BEGIN RECORDS FOR THE TASK
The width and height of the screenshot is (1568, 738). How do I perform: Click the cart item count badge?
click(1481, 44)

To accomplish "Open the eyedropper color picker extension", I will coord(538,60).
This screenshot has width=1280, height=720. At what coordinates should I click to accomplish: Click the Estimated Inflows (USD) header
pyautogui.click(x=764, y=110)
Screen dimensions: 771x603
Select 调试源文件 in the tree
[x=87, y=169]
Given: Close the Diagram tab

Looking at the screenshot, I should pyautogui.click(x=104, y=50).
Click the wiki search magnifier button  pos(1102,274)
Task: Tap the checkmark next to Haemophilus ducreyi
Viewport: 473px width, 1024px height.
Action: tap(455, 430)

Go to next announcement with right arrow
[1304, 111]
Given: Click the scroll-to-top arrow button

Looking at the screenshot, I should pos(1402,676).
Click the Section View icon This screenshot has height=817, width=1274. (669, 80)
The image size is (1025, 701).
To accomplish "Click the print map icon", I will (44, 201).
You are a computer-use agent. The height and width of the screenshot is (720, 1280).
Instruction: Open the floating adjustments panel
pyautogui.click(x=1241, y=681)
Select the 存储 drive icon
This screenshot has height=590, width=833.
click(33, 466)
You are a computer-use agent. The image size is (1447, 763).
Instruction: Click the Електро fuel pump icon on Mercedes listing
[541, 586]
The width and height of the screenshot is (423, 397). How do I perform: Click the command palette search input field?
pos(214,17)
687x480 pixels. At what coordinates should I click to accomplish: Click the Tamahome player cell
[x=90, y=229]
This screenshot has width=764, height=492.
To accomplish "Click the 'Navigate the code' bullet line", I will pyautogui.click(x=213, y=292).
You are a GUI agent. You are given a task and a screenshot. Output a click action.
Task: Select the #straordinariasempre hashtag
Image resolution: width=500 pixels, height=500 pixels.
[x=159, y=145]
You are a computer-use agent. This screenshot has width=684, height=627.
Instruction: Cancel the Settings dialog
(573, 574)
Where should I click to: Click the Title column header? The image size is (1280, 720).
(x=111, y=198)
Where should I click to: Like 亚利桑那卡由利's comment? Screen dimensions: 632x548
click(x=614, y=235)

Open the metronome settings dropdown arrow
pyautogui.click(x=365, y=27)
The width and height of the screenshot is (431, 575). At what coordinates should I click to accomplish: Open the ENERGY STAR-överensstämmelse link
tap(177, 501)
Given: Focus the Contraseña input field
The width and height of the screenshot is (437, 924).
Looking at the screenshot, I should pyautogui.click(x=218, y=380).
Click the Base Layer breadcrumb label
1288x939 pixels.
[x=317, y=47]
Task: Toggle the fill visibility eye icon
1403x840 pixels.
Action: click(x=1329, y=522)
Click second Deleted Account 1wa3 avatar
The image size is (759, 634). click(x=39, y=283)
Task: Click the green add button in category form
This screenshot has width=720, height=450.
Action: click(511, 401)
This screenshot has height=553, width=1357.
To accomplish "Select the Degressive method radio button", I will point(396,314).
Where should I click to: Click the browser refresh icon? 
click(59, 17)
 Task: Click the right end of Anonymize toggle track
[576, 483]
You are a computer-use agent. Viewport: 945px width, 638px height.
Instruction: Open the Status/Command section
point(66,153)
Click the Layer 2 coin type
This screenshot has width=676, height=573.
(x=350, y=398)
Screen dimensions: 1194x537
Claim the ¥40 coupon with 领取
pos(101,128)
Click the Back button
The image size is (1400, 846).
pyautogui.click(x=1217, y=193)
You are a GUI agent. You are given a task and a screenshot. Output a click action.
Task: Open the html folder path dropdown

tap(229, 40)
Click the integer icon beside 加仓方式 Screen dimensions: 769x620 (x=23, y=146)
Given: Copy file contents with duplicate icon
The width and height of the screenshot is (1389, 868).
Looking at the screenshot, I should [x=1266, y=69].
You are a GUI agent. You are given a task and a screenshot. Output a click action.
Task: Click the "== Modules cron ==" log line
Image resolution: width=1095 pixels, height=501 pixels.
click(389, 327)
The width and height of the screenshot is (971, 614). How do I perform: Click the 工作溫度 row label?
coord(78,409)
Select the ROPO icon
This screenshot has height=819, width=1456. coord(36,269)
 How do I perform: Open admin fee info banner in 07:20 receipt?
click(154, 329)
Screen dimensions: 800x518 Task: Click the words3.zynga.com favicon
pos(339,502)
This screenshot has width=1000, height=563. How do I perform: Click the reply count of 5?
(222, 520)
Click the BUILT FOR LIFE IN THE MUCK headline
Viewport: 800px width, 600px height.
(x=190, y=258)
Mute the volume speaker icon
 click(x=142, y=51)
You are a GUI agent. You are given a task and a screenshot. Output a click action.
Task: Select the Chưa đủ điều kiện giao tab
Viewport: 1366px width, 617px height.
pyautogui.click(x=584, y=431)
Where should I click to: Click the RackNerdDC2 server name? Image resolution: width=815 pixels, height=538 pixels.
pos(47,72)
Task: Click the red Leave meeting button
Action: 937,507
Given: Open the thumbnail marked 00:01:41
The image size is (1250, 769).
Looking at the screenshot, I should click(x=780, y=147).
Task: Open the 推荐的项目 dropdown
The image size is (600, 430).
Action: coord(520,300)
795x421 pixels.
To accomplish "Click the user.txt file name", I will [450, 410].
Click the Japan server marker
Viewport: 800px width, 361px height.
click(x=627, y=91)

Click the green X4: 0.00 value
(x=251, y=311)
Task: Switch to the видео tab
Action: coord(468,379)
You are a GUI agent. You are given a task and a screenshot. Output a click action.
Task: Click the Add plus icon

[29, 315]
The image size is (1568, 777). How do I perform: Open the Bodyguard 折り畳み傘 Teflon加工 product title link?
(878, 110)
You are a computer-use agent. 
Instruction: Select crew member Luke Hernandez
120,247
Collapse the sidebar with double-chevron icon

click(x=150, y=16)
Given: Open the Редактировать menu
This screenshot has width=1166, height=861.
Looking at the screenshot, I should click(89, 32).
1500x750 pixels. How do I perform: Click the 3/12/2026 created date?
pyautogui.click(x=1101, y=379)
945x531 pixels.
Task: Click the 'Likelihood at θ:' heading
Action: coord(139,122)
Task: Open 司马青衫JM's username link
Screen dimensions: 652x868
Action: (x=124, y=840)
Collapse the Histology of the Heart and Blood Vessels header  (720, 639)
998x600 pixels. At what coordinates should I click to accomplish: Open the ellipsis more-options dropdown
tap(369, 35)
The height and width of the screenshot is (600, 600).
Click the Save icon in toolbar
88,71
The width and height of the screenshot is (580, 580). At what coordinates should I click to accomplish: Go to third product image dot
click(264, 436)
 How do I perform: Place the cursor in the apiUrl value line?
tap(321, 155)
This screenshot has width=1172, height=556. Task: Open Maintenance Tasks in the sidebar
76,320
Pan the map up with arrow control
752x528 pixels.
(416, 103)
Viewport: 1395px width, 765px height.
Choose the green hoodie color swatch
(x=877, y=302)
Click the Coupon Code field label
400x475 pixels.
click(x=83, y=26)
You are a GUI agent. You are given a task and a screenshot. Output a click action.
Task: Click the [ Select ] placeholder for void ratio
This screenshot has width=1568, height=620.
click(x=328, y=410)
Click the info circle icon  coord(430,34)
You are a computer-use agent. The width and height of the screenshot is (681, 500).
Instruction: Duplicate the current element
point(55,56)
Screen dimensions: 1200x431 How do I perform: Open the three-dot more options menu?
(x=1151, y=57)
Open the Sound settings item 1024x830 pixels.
END RECORDS FOR THE TASK
TASK DETAILS: Scan the data above, find each line with "computer", and copy it.

ANSWER BOX:
You are a computer-use agent. The height and width of the screenshot is (720, 1280).
You are a computer-use agent. The image size is (1447, 763).
You are a computer-use agent. This screenshot has width=684, height=627.
You are a computer-use agent. Viewport: 945px width, 638px height.
You are a computer-use agent. 
You are a computer-use agent. The width and height of the screenshot is (681, 500).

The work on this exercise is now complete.